**Data listing**
= = = = =
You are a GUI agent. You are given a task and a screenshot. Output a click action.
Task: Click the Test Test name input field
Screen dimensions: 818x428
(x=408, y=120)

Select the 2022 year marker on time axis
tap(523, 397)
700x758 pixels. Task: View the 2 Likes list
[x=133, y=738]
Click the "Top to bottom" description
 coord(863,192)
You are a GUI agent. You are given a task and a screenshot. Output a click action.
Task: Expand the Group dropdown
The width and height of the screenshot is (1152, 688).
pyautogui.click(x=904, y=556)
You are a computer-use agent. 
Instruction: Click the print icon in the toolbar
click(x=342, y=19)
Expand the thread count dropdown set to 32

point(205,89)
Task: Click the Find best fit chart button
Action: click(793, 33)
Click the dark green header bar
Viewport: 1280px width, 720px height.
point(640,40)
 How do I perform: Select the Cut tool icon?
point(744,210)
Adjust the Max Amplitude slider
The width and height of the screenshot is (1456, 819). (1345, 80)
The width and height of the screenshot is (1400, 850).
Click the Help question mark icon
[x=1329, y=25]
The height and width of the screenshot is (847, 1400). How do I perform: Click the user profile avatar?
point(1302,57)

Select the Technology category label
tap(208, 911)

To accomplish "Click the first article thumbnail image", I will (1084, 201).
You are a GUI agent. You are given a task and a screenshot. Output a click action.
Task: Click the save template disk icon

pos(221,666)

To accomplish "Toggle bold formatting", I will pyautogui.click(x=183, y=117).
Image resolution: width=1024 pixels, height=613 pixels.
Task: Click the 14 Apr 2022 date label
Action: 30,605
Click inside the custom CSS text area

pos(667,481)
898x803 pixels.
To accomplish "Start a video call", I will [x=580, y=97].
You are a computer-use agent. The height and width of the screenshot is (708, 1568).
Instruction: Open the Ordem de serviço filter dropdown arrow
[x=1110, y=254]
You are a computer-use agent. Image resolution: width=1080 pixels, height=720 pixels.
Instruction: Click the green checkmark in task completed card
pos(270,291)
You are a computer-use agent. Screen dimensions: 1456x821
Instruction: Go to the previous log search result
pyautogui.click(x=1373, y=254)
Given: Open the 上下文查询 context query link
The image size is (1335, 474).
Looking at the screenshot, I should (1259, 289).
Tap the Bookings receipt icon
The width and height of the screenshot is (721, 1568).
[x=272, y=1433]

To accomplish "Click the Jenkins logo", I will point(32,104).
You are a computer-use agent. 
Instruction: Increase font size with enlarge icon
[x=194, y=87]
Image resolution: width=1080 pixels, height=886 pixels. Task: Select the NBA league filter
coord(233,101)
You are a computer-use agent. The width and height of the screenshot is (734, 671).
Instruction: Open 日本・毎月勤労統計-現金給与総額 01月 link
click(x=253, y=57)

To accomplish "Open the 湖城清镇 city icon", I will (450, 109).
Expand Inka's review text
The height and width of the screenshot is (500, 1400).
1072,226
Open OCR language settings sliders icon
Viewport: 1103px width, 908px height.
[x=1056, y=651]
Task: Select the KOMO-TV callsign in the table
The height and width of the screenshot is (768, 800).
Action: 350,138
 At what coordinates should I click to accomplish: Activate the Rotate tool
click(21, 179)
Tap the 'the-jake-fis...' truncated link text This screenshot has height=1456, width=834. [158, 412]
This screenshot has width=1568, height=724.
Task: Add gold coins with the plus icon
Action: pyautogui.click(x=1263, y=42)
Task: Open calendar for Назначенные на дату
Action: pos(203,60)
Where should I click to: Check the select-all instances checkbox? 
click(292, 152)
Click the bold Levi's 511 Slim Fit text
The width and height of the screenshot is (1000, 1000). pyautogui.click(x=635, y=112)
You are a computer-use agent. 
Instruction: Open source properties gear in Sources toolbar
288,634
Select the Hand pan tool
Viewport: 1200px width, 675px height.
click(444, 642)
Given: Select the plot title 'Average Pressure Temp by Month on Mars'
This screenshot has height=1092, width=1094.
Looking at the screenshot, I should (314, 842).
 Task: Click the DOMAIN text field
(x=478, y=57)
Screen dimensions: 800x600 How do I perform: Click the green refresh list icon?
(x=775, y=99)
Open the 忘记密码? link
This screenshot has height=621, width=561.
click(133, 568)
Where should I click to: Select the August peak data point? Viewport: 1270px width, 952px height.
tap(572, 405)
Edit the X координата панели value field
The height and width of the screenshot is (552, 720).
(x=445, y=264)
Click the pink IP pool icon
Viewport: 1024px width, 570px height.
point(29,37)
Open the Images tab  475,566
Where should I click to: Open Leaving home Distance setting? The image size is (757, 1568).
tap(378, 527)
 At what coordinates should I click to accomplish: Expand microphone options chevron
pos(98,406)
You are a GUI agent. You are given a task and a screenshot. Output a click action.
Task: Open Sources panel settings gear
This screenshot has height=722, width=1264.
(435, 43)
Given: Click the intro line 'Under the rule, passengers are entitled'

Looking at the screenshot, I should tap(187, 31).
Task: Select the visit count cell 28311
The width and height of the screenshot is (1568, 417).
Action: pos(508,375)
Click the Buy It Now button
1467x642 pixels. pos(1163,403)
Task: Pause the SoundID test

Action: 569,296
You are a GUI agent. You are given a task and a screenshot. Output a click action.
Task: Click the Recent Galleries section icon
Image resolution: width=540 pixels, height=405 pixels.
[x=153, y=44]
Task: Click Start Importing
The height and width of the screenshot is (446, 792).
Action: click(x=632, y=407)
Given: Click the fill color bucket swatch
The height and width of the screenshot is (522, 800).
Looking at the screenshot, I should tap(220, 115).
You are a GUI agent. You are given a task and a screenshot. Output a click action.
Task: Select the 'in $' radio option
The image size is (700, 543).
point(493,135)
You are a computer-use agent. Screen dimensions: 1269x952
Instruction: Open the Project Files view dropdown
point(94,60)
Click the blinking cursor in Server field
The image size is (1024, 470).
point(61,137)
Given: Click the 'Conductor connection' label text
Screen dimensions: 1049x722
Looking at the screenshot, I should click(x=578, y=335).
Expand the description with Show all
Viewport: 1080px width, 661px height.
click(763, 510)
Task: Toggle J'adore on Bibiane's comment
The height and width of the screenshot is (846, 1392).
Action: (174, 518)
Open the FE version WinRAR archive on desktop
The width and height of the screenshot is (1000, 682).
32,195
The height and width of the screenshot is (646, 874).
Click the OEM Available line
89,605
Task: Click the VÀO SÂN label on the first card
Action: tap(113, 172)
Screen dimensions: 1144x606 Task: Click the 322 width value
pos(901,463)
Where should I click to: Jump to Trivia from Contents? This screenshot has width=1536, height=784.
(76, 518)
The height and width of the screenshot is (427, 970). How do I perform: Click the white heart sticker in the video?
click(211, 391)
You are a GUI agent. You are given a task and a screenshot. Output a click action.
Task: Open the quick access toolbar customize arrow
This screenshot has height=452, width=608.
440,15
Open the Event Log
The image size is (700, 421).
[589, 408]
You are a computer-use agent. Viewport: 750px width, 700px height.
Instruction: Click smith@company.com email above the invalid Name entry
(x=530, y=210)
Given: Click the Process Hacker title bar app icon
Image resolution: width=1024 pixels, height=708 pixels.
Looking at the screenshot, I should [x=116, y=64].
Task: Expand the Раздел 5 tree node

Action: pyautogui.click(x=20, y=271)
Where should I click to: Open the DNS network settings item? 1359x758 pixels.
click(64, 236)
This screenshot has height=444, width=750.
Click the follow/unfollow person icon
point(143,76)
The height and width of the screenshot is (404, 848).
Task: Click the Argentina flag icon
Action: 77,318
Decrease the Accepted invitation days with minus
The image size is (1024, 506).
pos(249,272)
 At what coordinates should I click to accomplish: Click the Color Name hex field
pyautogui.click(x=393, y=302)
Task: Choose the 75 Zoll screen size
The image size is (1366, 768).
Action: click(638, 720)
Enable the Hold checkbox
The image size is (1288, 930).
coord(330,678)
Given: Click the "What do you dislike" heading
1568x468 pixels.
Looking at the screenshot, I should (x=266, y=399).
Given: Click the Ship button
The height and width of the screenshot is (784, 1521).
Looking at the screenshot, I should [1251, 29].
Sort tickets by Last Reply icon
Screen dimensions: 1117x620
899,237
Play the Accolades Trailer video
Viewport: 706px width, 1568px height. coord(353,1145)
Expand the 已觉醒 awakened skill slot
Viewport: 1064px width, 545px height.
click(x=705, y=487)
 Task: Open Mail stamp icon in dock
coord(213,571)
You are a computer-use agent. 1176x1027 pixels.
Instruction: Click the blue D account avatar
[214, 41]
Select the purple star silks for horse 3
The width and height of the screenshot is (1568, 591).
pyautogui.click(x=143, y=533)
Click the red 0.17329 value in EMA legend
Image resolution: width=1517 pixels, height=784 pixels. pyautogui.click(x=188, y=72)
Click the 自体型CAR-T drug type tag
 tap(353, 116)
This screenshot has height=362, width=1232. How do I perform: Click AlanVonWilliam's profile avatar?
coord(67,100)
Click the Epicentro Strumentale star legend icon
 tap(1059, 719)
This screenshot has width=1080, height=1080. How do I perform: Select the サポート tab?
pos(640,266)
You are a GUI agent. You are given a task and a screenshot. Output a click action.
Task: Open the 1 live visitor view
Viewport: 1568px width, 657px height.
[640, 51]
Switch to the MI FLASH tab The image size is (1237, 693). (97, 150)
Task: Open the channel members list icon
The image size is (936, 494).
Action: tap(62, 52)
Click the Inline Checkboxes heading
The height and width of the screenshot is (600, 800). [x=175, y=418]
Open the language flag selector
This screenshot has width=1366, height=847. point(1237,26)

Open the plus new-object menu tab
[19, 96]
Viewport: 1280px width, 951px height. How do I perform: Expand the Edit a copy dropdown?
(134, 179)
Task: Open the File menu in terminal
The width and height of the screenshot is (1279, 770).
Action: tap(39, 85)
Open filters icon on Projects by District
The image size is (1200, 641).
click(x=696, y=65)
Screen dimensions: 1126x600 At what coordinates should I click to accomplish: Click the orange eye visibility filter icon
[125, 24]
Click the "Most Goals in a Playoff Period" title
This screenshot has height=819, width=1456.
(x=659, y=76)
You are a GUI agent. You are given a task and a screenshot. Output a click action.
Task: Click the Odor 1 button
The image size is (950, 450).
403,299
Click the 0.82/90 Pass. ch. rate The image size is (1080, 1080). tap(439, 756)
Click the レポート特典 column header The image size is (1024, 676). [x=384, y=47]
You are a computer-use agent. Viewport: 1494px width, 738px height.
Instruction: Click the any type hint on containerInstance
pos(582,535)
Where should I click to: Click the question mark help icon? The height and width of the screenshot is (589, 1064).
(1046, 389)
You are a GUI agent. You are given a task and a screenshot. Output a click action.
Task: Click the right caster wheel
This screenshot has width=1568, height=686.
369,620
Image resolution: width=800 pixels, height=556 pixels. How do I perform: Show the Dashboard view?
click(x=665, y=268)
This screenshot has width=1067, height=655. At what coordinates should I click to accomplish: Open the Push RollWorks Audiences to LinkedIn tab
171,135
= = = = =
**What to do**
What lines in the data above carry "Start"? Return them all.

**Result of the task**
To accomplish "Start a video call", I will [x=580, y=97].
Task: Click Start Importing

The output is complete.